For all the death and destruction that came out of World War I, it seems the least we can say is that we at least received some moving war poetry out of it. Also:
Rupert Brooke
prrrr.
Okay. So here we have Rupert Brooke, celebrated war poet who was criticized by some for his idealized, romanticized view of the war. Compared to many other famous war poets (ie. Siegfried Sassoon and Wilfred Owen), who focused on the horror and terror of war, Brooke tended to focus on patriotism and the more positive aspects of the outcome of war. This is not to say that his poems contained particularly happy themes... but while he wrote about death and loss, he managed to express a more uplifting side to it. Here we have sonnet three of his five celebrated sonnets:
III. The Dead
Blow out, you bugles, over the rich Dead!
There's none of these so lonely and poor of old,
But, dying, has made us rarer gifts than gold.
These laid the world away; poured out the red
Sweet wine of youth; gave up the years to be
Of work and joy, and that unhoped serene,
That men call age; and those who would have been,
Their sons, they gave, their immortality.
Blow, bugles, blow! They brought us, for our dearth,
Holiness, lacked so long, and Love, and Pain.
Honour has come back, as a king, to earth,
And paid his subjects with a royal wage;
And Nobleness walks in our ways again;
And we have come into our heritage.
~ Rupert Brooke (1914)
Using the traditional form which he preferred, the octave addresses the tragedy of all the things the soldiers give up by going to war and dying: "These laid the world away; poured out the red / Sweet wine of youth; gave up the years to be / Of work and joy, and that unhoped serene, / That men call age; and those who would have been, / Their sons, they gave, their immortality." These lines are essentially a list of things that can never be; these soldiers, in their prime, their youth, gave up not only that, but their future, and even their future generations. This last line of the first section, about giving up their immortality (by not producing children), seems to represent the height of their loss.
But we enter the sestet which finishes the sonnet with a new sense of optimism, for after "Blow, bugles, blow!", during which England's people presumably honour the men who have died for their country, we are met with the rewards of the war. The poem exclaims, "They brought us, for our dearth, / Holiness, lacked so long, and Love, and Pain. Honour has come back, as a king, to earth [...] and Nobleness walks in our ways again." So in the end, we are left with a sense that these soldiers have not died in vain, for they have brought about these great things. People may mourn their deaths, but in the great scheme of things, their immortality may now be found in the pride and remembrance of England.
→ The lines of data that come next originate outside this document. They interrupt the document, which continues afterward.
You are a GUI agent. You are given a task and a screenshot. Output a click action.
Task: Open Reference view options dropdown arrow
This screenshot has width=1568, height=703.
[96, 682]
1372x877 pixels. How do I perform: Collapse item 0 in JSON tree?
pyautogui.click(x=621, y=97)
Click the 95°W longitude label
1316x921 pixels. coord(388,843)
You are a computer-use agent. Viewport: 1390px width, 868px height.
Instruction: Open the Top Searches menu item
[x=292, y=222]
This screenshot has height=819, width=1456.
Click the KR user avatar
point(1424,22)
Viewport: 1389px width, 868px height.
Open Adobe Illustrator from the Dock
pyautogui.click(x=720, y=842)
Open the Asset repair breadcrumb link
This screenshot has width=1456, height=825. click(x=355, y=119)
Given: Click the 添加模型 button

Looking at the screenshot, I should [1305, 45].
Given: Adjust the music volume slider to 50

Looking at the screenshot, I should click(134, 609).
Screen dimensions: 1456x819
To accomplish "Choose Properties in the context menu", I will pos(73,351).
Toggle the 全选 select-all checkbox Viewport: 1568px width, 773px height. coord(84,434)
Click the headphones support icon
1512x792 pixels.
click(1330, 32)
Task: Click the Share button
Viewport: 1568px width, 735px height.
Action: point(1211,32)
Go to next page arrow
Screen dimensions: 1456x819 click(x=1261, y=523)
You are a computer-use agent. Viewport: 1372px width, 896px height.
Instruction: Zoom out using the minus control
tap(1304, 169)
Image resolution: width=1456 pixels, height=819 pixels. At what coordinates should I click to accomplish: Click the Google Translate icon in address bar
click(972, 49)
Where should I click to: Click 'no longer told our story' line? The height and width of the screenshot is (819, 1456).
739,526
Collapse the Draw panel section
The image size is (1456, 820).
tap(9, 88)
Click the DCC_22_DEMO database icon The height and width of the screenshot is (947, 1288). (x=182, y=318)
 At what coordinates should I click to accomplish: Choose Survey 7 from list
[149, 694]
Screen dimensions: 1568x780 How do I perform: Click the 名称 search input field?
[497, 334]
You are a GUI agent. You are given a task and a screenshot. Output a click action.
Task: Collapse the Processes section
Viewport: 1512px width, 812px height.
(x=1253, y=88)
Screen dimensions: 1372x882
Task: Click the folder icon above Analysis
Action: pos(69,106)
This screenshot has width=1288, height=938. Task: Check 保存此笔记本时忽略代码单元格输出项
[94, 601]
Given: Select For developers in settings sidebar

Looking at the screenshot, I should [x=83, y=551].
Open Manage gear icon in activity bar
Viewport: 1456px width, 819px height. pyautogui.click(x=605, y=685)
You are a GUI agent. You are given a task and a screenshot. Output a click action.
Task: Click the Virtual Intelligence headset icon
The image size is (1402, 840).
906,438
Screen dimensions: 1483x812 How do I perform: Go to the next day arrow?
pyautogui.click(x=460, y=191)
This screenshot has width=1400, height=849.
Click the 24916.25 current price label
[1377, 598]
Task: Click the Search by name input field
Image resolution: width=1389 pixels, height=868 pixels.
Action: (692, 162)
On the other hand, we have Wilfred Owen, who I will only discuss briefly because I don't want to ramble, but I do like his poem "Anthem For A Doomed Youth", and I think it makes a good contrast.
Anthem For A Doomed Youth
What passing-bells for these who die as cattle?
Only the monstrous anger of the guns.
Only the stuttering rifles' rapid rattle
Can patter out their hasty orisons.
No mockeries now for them; no prayers nor bells;
Nor any voice of mourning save the choirs, -
The shrill, demented choirs of wailing shells;
And bugles calling for them from sad shires.
What candles may be held to speed them all?
Not in the hands of boys but in their eyes
Shall shine the holy glimmers of goodbyes.
The pallor of girls' brows shall be their pall;
Their flowers the tenderness of patient minds,
And each slow dusk a drawing-down of blinds.
~ Wilfred Owen (1917)
While this is an extremely bleak view of the realities of war, and the way that soldiers die unceremoniously amid trench warfare, something I enjoy about it is the onomatopoeia in the first section. The 't' and 'r' sounds, which when repeated bring to mind the sound of repetitive gunfire, are found in the words "cattle", "stuttering", "rifles' rapid rattle", and "patter", all of which illustrate the "monstrous anger of the guns." The imagery of this poem shows the great contrast between the early and the later examples of war poetry.